Seeing that he was outnumbered, Jason relented. “Okay.”

Dick and Jason got settled on the couch while Bruce started the movie.

Jason leaned over and whispered, “Thanks for staying. Bruce gets all grumpy when you leave.”

Dick grinned. “Oh yeah? And he’s the only one?”

Jason flushed and elbowed him. “Shh, the movie’s starting.”

Somewhere around when Mr. Fredrickson learned how to be happy again, Dick looked around the room and thought that maybe this was all right. He’d probably fight with Bruce again next time, but that was okay, because right now it felt like the four of them were a family.

* * *

_Monsters Inc._ wasn’t even the first Pixar movie Jason watched after he got to the manor. No, It was much more special, because it was the movie he and Bruce watched together after Jason’s first night as Robin.

It hadn’t been all that eventful a night in hindsight. Jason ‘met’ Commissioner Gordon (it wasn’t like he’d met the guy a dozen times before, or anything) then watched Bruce stop two muggings and interrogate a drug dealer. Nothing special, but to Jason, that night had been one of daring adventure, high stakes, and narrow escapes. It was no wonder that he was too hopped up on adrenaline to sleep.

Bruce had taken one look at him when they got home and sent him up to the movie theater with the promise to join him for a movie.

Jason parted with his cape and mask with only a small amount of regret and ran upstairs, cartwheeling down the hall, much to Alfred’s dismay.

He was attempting a handstand on the back of the couch when Bruce came in.

“Ready for a movie?”

“Hell ye—woah!”

Bruce managed to catch him before he face planted on the floor. “Maybe we should sit on the couch the way it was intended.”

Jason pouted. “That’s no fun.”

Bruce dumped him on the couch. “Tough luck kiddo.”

Promptly forgetting his unhappiness, Jason chirped, “So what are we watching?”

Bruce eyed him. “I’d have thought you already had _Holes_ queued up.”

Jason scoffed. “I want to broaden my horizons.”

“Alfred hid the DVD, didn’t he.”

Jason slumped forward. “Yes.”

Bruce chuckled and sat down next to him. “Pixar?”

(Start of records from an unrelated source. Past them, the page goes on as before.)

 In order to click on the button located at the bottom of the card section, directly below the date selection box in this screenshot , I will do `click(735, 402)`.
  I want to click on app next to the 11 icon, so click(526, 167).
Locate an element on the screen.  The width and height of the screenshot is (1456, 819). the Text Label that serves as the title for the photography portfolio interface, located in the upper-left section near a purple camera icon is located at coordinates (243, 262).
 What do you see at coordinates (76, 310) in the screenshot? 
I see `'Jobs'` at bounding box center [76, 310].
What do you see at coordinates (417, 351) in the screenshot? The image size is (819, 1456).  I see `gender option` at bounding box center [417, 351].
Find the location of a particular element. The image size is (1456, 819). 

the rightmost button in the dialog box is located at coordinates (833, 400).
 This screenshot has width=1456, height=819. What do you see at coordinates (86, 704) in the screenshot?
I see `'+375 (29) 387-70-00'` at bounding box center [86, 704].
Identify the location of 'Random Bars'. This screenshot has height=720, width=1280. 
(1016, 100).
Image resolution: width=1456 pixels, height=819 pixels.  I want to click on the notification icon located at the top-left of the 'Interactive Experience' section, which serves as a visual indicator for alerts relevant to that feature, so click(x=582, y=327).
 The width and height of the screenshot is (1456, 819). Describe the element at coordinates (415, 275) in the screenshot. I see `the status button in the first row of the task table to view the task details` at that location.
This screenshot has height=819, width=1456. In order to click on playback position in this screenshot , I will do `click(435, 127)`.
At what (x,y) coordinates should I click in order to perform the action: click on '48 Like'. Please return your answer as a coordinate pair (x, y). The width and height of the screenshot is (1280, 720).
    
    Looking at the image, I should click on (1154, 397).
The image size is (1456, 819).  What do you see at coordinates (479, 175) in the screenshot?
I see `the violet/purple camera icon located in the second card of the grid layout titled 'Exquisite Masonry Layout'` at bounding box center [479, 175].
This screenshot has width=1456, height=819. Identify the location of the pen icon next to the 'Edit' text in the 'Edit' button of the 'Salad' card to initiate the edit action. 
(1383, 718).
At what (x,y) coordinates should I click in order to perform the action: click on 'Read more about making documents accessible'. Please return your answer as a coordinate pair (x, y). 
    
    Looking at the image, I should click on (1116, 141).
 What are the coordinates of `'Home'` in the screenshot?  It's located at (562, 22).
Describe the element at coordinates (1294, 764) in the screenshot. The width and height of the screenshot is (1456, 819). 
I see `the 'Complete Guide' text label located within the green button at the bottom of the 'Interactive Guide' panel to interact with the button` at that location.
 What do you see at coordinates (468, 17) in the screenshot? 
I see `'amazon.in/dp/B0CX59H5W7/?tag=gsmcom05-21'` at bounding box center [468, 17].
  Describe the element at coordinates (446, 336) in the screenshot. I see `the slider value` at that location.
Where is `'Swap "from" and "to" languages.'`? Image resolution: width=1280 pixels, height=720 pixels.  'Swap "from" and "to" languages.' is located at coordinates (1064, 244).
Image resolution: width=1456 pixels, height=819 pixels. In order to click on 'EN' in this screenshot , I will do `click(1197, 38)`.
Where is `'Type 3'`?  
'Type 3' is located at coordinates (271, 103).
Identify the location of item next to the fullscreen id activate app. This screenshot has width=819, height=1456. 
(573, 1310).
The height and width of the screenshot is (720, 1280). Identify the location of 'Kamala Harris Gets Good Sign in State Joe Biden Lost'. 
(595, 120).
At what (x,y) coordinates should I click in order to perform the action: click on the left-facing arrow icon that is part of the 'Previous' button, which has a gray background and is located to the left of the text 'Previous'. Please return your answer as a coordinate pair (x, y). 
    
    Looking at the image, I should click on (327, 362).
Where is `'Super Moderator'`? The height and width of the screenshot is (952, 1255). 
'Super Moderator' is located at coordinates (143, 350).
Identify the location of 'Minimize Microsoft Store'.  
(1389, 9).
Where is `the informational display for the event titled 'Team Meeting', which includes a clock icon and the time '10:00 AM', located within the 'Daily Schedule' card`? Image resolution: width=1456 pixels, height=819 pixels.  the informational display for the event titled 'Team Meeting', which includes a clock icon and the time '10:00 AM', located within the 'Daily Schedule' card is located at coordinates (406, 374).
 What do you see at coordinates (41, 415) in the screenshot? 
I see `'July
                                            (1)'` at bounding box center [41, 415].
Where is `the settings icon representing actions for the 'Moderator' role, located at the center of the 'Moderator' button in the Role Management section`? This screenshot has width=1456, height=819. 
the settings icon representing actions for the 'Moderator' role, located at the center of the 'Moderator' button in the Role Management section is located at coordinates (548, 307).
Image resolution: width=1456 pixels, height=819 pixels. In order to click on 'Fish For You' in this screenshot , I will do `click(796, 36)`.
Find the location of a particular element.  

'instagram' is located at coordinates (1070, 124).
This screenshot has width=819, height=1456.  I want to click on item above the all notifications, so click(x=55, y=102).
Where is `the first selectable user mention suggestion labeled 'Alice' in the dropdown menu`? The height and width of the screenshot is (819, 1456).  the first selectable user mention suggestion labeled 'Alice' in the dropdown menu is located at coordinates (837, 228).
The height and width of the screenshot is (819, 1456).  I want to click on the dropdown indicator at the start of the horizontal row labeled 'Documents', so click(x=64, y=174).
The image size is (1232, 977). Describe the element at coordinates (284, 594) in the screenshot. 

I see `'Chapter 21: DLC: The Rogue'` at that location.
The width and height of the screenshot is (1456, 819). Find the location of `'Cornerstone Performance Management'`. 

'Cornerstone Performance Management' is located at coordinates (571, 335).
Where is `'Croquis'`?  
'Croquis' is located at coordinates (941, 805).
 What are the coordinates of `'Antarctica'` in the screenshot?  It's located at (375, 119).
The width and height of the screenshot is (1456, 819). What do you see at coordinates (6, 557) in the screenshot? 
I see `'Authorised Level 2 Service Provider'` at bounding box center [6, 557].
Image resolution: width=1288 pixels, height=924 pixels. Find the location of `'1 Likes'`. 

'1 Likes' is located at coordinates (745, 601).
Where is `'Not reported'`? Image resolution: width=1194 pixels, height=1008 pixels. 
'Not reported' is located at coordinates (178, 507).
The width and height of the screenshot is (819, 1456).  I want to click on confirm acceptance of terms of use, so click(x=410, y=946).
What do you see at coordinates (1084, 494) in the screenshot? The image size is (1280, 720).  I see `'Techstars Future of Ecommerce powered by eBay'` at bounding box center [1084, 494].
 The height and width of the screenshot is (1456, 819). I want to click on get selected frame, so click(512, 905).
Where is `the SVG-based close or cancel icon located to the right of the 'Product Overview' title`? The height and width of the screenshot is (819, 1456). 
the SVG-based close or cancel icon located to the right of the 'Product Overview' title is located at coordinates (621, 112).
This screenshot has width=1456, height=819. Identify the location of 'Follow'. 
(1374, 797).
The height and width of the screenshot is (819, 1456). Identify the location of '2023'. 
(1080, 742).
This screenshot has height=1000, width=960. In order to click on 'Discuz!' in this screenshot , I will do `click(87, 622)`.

Jason brightened. “I’ve never seen _Monsters Inc_.”

Bruce grinned. “Monsters it is.”

Halfway through the movie, Jason leaned over and whispered, “I dare you to use the ‘my tender oozing blossom’ line next time we fight Ra’s.”

Jason felt gratified at the way Bruce snorted. “I’ll consider it.”

* * *

Cass was introduced to animation relatively late in her Batgirl tenure. Movies of all types tended to rely on dialogue too much for her to truly understand them, and even the best actors still looked wrong to her on screen. It took a long time for Bruce to realize that that particular problem didn’t extend to animation.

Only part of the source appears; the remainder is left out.